» CHALLENGES
a) In the text about Clojure adoption, what does Cisco use Clojure for?
b) The text about Clojure adoption calls Clojure the most popular language with a strong functional programming emphasis. In one to three sentences, explain what the text gives to support that claim.
c) Continue the text about Clojure adoption from the point where it ends.

What are you talking about? Walmart has built their receipt processing in
Clojure. Apple uses it (afaik for payments processing). Cisco has built their
entire security platform in Clojure - security.cisco.com. Funding Circle has
built their peer-to-peer landing platform in Clojure. Nubank - the largest
independent digital bank in the world and sixth-largest bank in Brazil been
using Clojure extensively. There are many other companies very actively using
Clojure. Pandora, CircleCI, Pitch, Guaranteed Rate, etc. It's even used at
NASA.

It's a the third most popular JVM language after Java and Kotlin, and the most
popular alt-js PL (if you don't consider Typescript as alt-js). It's the most
popular language among PLs with a strong FP emphasis - it is more popular than
Haskell, Elm, Idris, OCaml, Erlang, Elixir, F#, Purescript, and (recently)
Scala.

» GIVEN INFORMATION
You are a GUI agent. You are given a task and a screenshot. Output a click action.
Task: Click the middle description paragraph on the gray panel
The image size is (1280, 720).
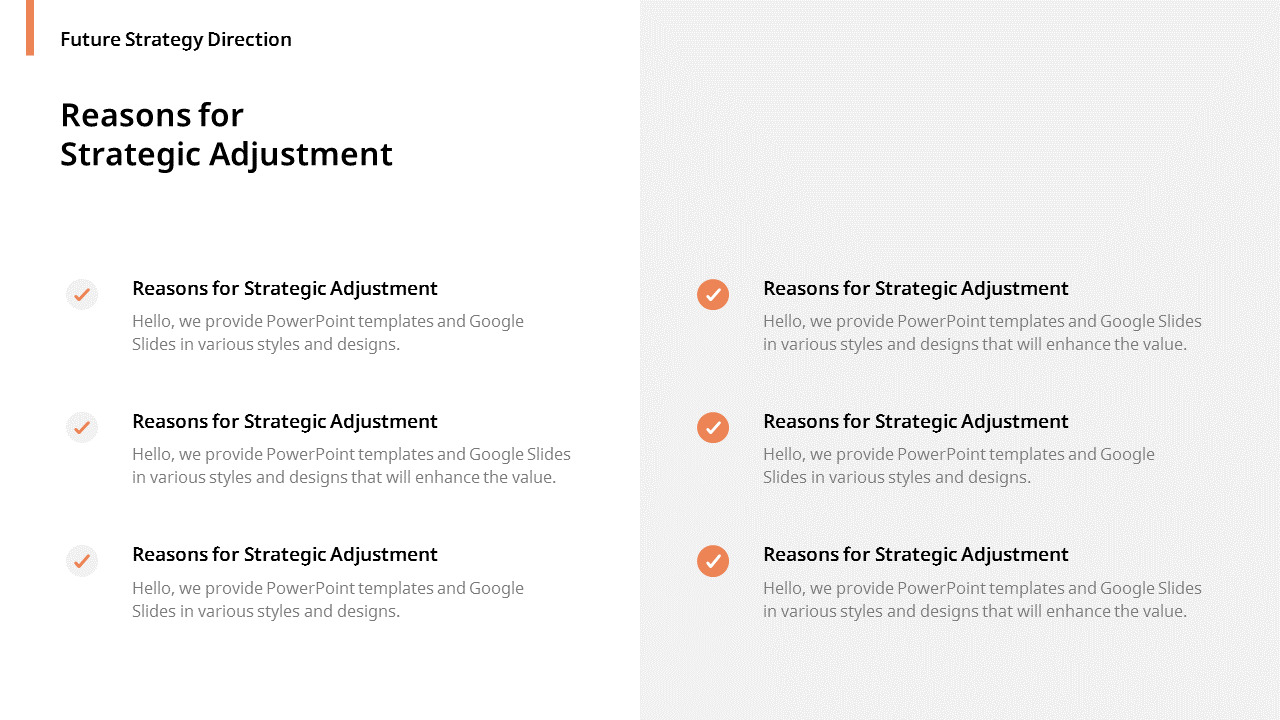(959, 465)
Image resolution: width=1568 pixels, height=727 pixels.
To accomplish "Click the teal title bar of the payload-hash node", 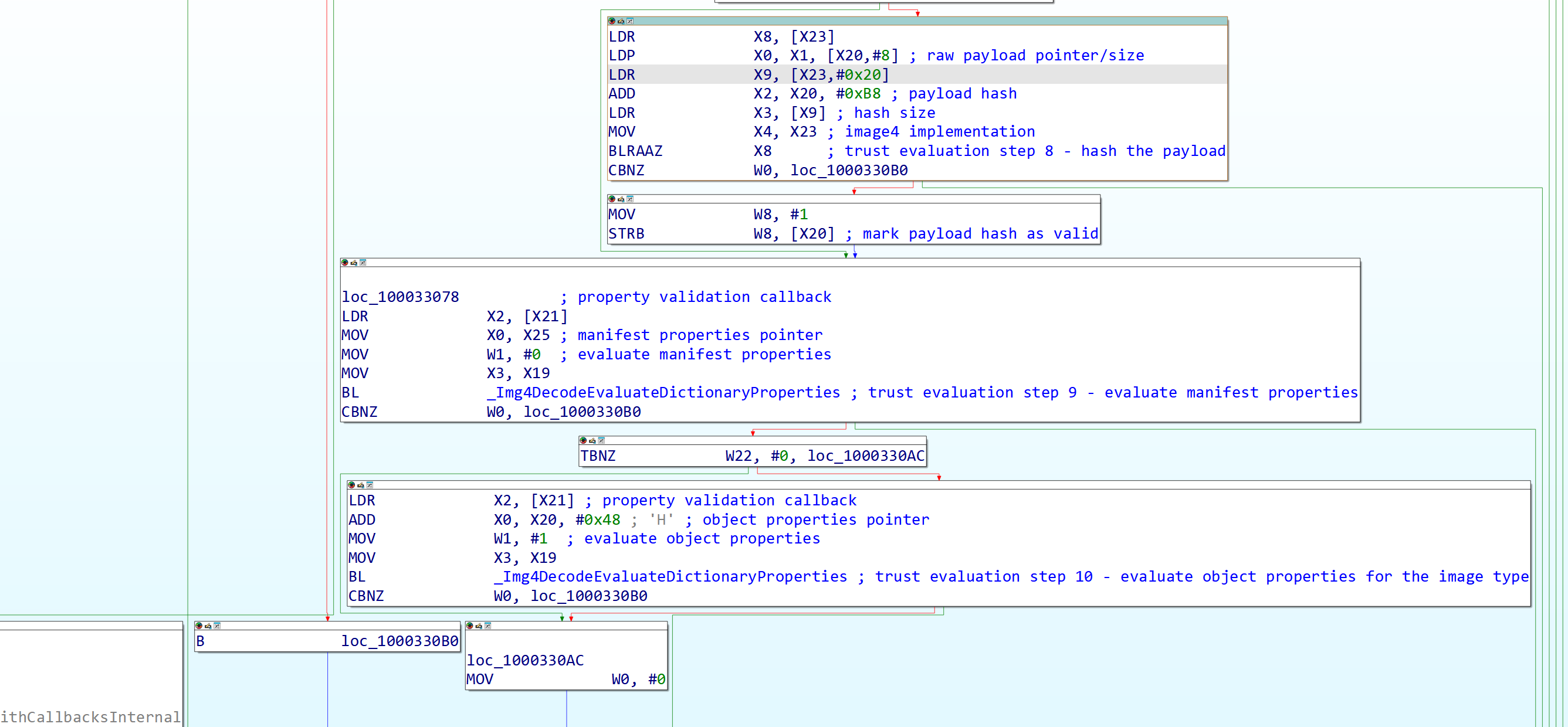I will coord(913,21).
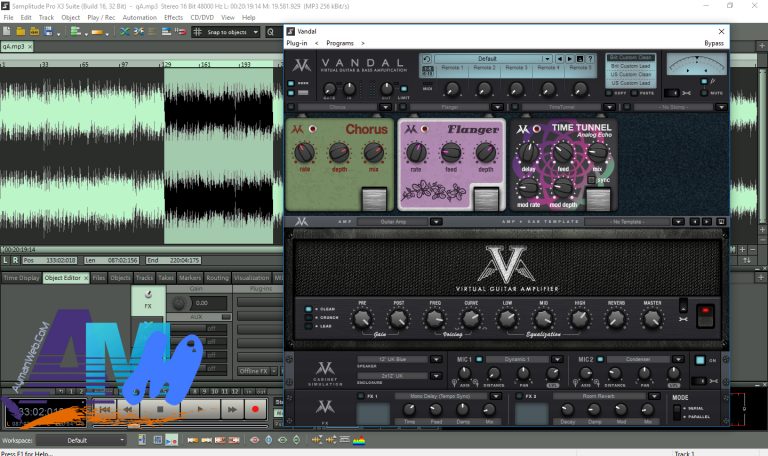Click the MASTER volume knob on amp
Screen dimensions: 768x456
pos(652,319)
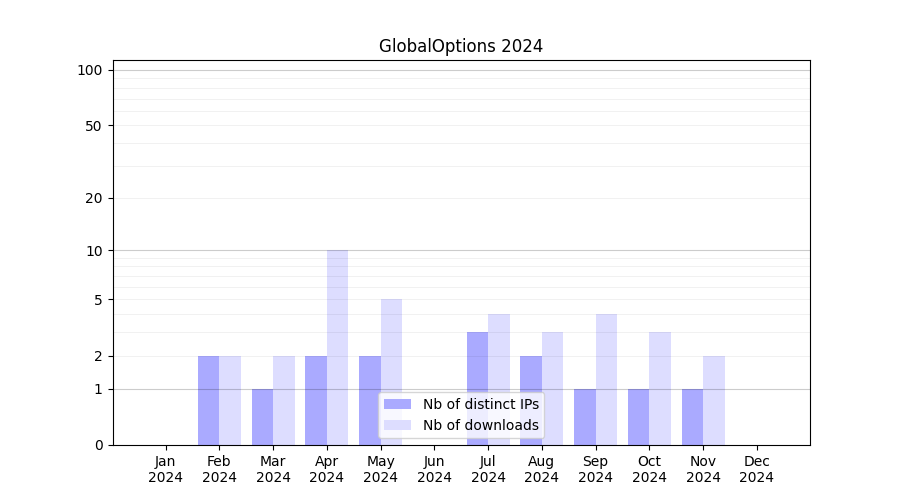
Task: Click the 'Nb of downloads' legend label
Action: coord(480,425)
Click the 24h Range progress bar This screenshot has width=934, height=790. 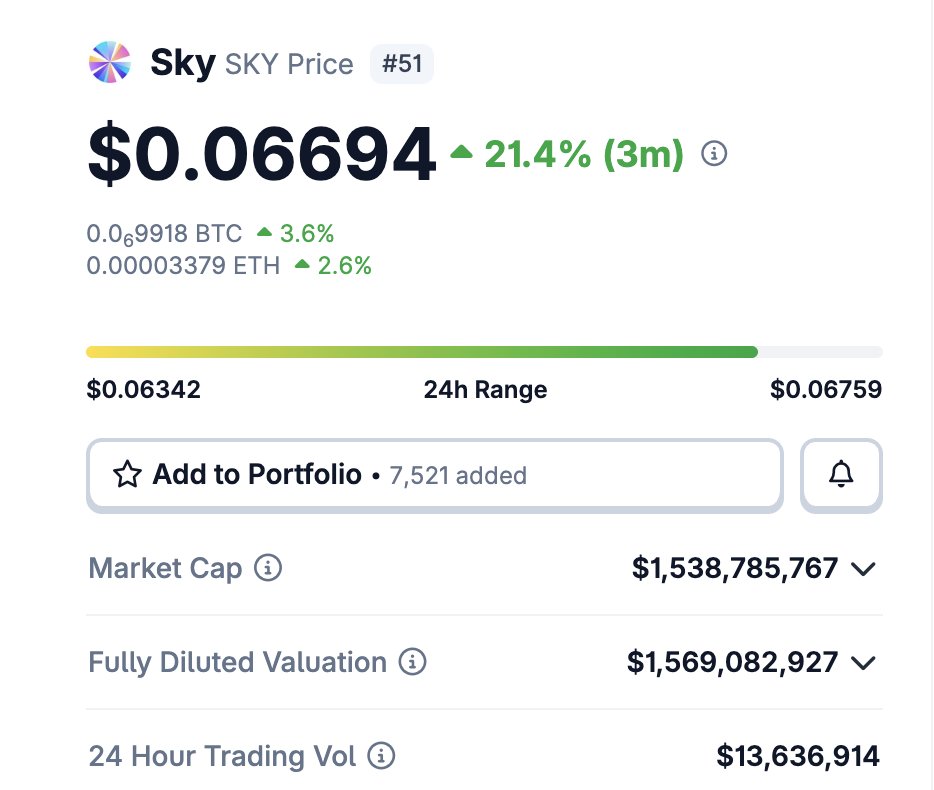point(484,352)
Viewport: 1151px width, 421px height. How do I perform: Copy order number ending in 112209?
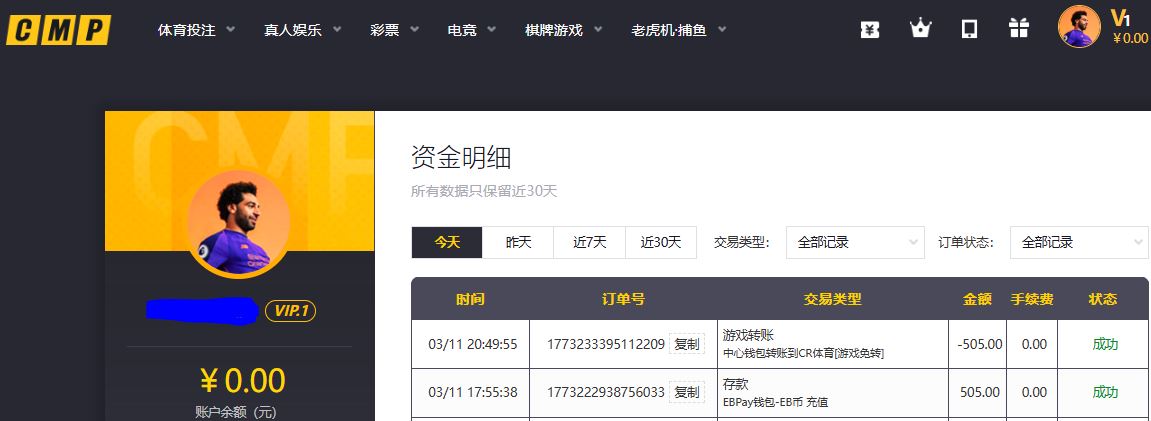pyautogui.click(x=687, y=344)
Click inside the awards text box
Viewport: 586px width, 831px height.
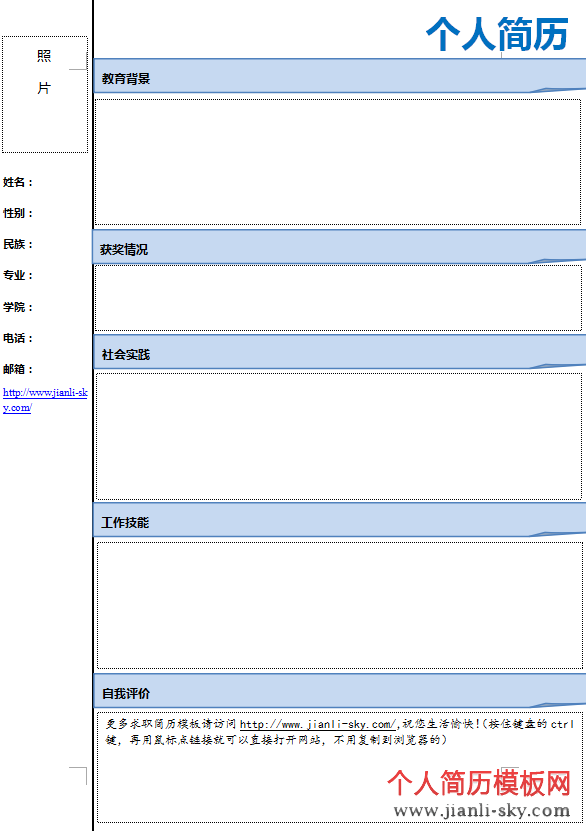point(338,298)
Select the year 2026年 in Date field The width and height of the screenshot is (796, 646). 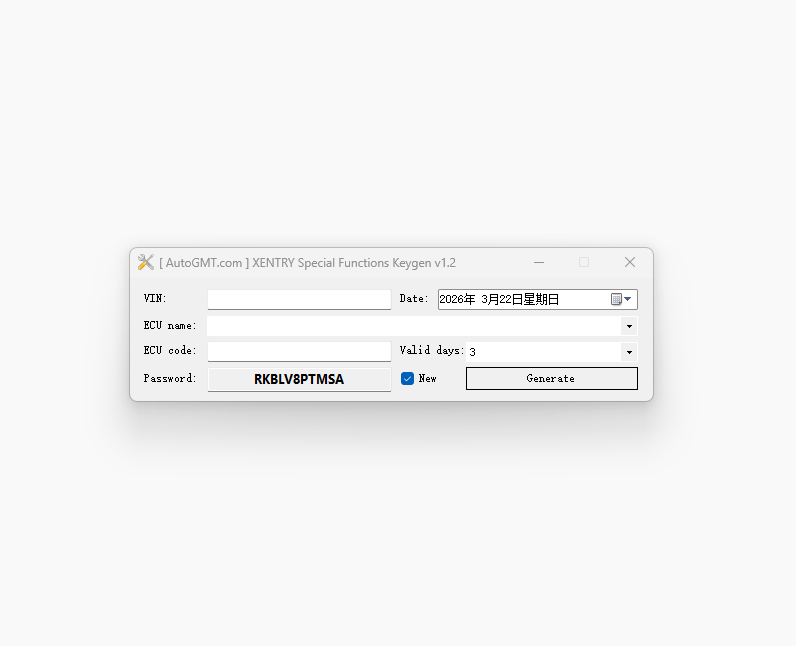[457, 299]

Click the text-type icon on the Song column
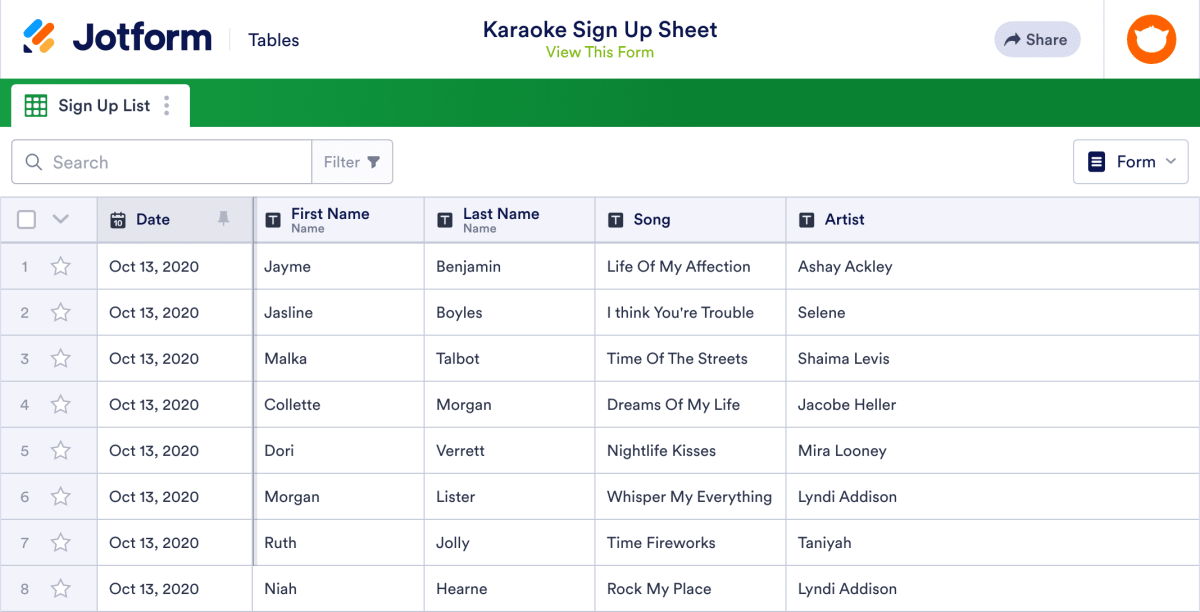click(x=614, y=219)
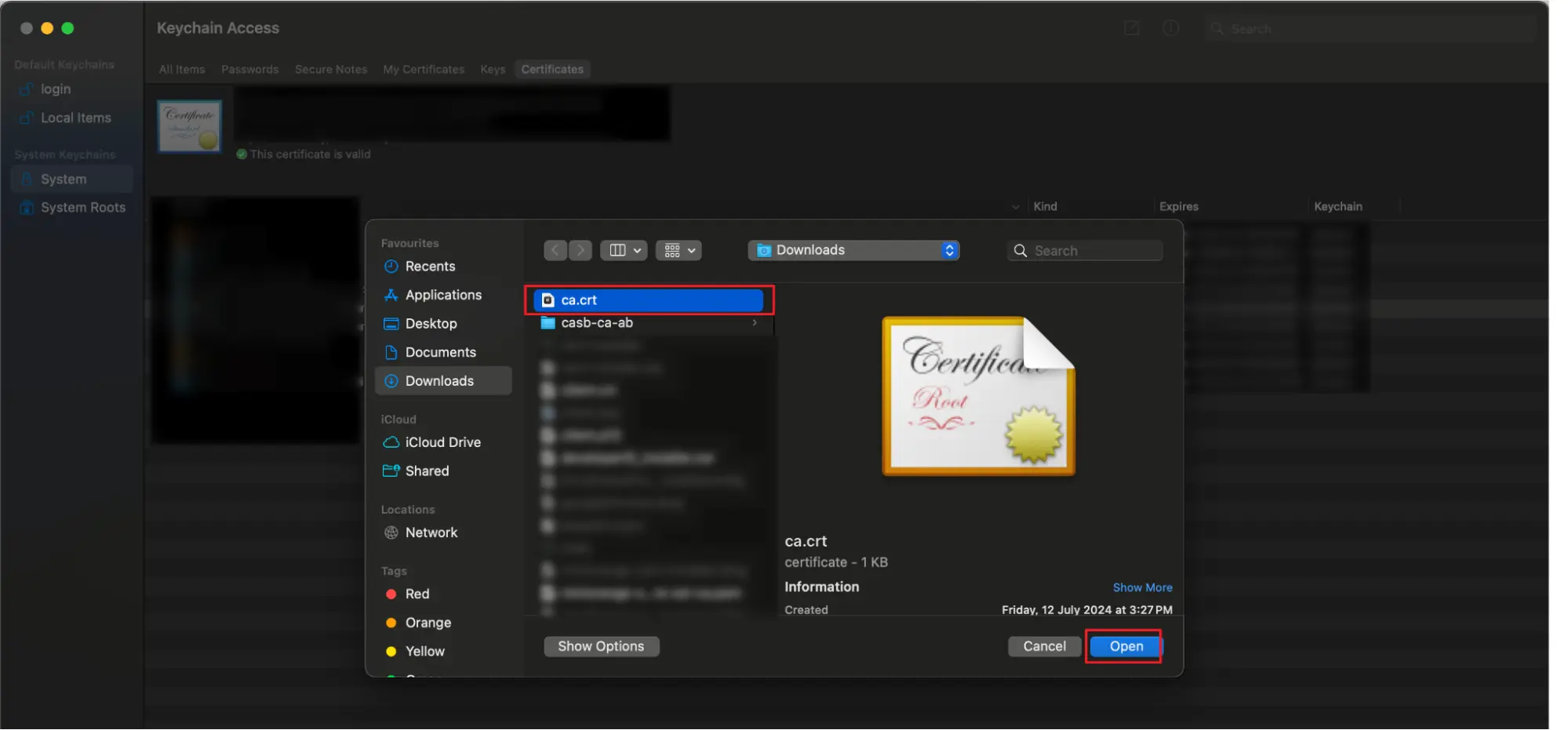Screen dimensions: 1568x730
Task: Switch to the My Certificates tab
Action: pyautogui.click(x=423, y=69)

» RESULTS FOR EACH TASK
a) Cisco has built its entire security platform in Clojure.

b) The text supports the claim by stating that Clojure is more popular than other languages with a strong functional programming emphasis. It names Haskell, Elm, Idris, OCaml, Erlang, Elixir, F#, Purescript, and, recently, Scala.

c)
Clojure is very ripe for the prime-time. The ecosystem is really nice. A lot
more nicer than most other languages. It is an extremely productive tool. But
of course skeptics be like: "but it's dyyying ...", "it ain't popular ...",
"but all those parentheses ...", "it's a cult ...", etc.

------
dgb23
All of the Rich Hickey talks I watched (there are many!) are insightful and
entertaining. He manages to talk about technical things on a abstract,
sometimes philosophical level. I even re-watched some talks after a couple of
years and got something new out of them.

One of the most entertaining ones I watched was "Spec-ulation". It is less
general than some of the more shared/cited ones but really funny.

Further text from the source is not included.